The key to maintaining a healthy diet is understanding how to eat right in the first place. The diet industry could not be more confusing with its conflicting views, fad diets and continuous altering of information.
In reality, a healthful diet is actually quite simple. Once you know the basics you can alter it to fit your lifestyle and your taste buds. Here are 7 principles of healthful eating.
Eat Real Food
In general, you want to be sure you are consuming whole, nutritious foods such as in-season fruits and veggies, whole grains (quinoa, brown rice, etc.), whole grain bread/pasta, lean meats, Greek yogurt, hummus, nuts and seeds, all natural nut butters, organic eggs, beans, and water.This is not a definite list but a general idea of good foods to consume.
For the most part try to avoid processed/boxed foods, sodas and other sugary drinks, fast food, fried food, white bread, refined pasta, canned foods, chips, and candy.
The 80/20 rule
While it is important to get the majority of your calories from clean foods, there has to be some room for treats, otherwise you will be miserable and probably won’t last too long on the diet. A general rule of thumb is to eat clean 80% of the time and treat yourself the other 20% of the time. Allow a small treat every day or every other day, or allow for a big treat a few times per week.
Eat Less Meat
While meat offers a good source of protein, iron and vitamin B12, it also packs a lot of saturated fat and cholesterol. For this reason, meat should make up a small majority of your diet. For the most part the baseline of a healthful diet should consist of grains, nuts, seeds, fruits and vegetables; think Mediterranean diet. Nuts, beans, and whole grains are all great replacements for meat as they contain a lot of protein with better (or no) fats and a lot of fiber.
Reduce Sodium and Sugar Intake
While both sodium and sugar are essential parts of the human diet, it is safe to say that most people get more than enough. How can we avoid eating too much? First of all, staying away from the boxed foods is a start. These foods typically contain a huge amount of added sodium or sugar, especially if the labels read “low-fat” or “non-fat.”
Try to avoid adding extra salt while cooking; remember that a little bit can go a long way. Use flavorful spices and a lot of fresh herbs to count for a lack of salt.
It is also wise to limit fruit intake to 1-2 servings per day, as many fruits contain a lot of sugar.
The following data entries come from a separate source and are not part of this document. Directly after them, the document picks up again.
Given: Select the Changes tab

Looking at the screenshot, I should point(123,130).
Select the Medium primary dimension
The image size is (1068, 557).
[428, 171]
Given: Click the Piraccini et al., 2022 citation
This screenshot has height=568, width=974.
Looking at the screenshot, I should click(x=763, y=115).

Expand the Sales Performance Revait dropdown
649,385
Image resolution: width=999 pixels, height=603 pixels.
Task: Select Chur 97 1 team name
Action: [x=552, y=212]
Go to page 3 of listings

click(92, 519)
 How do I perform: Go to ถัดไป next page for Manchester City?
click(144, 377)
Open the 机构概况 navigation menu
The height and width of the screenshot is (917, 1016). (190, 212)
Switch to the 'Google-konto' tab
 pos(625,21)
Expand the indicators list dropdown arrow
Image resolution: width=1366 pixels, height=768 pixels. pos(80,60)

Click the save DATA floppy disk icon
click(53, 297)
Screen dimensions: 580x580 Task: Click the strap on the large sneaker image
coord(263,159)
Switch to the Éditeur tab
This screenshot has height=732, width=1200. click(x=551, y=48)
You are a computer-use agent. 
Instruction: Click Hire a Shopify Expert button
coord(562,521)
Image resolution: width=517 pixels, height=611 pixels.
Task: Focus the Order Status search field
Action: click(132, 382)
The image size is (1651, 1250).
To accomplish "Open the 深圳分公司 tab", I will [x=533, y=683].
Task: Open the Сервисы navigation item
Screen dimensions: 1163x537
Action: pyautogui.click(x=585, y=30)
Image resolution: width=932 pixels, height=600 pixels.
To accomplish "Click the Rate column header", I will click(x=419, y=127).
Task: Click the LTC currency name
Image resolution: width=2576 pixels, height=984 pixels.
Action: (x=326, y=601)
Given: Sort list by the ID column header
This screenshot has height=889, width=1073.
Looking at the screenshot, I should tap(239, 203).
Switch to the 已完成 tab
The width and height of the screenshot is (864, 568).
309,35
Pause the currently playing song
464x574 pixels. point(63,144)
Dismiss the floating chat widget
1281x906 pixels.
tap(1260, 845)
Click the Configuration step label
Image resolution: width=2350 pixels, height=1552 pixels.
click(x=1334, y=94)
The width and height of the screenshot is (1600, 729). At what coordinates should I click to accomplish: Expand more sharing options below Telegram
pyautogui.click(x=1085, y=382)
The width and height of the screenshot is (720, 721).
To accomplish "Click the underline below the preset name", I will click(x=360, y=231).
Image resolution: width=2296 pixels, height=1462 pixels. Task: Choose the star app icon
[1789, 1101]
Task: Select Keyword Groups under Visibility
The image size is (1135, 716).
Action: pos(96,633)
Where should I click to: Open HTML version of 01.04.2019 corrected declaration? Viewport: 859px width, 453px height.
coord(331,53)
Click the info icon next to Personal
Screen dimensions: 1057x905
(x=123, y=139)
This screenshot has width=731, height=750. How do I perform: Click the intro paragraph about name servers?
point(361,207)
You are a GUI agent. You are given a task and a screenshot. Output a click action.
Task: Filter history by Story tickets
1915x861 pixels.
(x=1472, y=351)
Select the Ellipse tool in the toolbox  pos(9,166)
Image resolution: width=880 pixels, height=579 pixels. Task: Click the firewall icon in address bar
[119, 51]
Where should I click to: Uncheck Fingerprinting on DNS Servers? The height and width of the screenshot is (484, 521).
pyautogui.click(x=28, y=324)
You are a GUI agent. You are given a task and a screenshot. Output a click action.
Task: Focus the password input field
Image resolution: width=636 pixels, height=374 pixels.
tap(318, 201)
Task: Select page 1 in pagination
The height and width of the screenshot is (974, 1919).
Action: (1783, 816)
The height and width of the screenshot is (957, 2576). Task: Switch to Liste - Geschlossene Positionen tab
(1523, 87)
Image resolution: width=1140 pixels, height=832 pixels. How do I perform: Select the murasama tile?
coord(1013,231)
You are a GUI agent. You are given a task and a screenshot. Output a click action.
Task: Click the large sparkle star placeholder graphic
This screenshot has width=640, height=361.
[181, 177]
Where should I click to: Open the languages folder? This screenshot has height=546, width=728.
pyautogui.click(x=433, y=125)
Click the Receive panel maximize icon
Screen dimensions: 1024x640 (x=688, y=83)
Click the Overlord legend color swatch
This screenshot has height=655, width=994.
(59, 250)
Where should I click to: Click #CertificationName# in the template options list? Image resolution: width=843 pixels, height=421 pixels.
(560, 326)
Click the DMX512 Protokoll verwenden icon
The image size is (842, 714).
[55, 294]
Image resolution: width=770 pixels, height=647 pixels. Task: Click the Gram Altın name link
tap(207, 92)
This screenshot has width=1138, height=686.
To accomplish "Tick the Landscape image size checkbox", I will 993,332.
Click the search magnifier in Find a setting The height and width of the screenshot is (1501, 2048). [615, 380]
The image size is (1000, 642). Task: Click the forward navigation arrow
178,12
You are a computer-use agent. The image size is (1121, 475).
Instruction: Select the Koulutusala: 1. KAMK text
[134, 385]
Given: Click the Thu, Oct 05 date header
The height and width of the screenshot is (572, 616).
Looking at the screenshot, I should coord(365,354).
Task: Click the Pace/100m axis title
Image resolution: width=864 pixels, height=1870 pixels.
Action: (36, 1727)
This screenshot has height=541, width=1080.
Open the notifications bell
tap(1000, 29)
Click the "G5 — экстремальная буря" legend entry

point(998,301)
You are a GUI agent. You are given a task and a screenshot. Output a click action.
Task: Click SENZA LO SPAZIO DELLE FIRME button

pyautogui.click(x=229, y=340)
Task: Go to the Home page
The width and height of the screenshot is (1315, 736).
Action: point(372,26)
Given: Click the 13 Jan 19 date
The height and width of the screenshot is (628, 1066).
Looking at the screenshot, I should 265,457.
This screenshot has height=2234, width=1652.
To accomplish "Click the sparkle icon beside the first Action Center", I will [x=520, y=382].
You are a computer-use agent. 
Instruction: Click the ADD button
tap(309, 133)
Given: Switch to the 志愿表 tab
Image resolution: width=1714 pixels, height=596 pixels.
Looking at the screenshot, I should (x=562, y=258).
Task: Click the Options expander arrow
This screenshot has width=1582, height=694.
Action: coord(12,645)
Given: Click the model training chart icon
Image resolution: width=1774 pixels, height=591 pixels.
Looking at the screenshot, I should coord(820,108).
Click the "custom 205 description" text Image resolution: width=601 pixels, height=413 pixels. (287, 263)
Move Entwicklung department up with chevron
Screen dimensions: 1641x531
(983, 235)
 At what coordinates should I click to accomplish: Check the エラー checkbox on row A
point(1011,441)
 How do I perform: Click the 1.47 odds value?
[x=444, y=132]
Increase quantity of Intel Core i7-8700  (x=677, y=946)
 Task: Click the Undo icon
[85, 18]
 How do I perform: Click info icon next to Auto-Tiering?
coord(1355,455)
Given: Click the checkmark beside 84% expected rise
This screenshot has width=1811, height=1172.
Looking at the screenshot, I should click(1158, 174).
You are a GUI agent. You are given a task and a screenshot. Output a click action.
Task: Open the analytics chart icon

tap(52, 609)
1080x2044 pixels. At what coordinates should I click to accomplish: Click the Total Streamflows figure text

Instead of reaching for an apple, go for a serving of berries as they are known for their low sugar content.
Replace refined grains such as white bread, white rice, white potato, white pasta with whole grains. Whole grains are foods like steel-cut or rolled oats, brown rice, sweet potato, whole wheat bread/tortilla/pasta, quinoa, couscous, whole grain barley, lentils, etc.
Instead of white toast in the mornings try having some oatmeal and berries with your eggs. Instead of croutons add some quinoa to your salad. Try some brown rice on the side for dinner.
Many people are confused about fats. Fats are an extremely important energy source for the body and the brain. There are two important things to know about fats.
1) You want to know which fats are good for you. The “bad” fats are saturated and trans fats which are found in foods like dairy, beef products, palm and coconut oil, butter, and fried foods. The “good” fats are polyunsaturated and monounsaturated fats which are found in foods such as nuts and seeds, nut butters, vegetable oils, oily fish like salmon, avocado, olives, etc.
2) You need to know that fats contain more calories per gram than do carbohydrates and protein. So, although fats are extremely beneficial, you need to ensure you are not over-eating them. I will discuss this next.
Watch Portion Sizes
The easiest, and really only, way to gain extra unwanted weight is by eating too much. While unhealthy foods may be the culprit of various diseases, calories are the one and only culprit of weight gain. No matter what you are eating you need to have an understanding of healthy portion sizes. Does that mean you need to measure everything you eat? Certainly not. Here are some general tips.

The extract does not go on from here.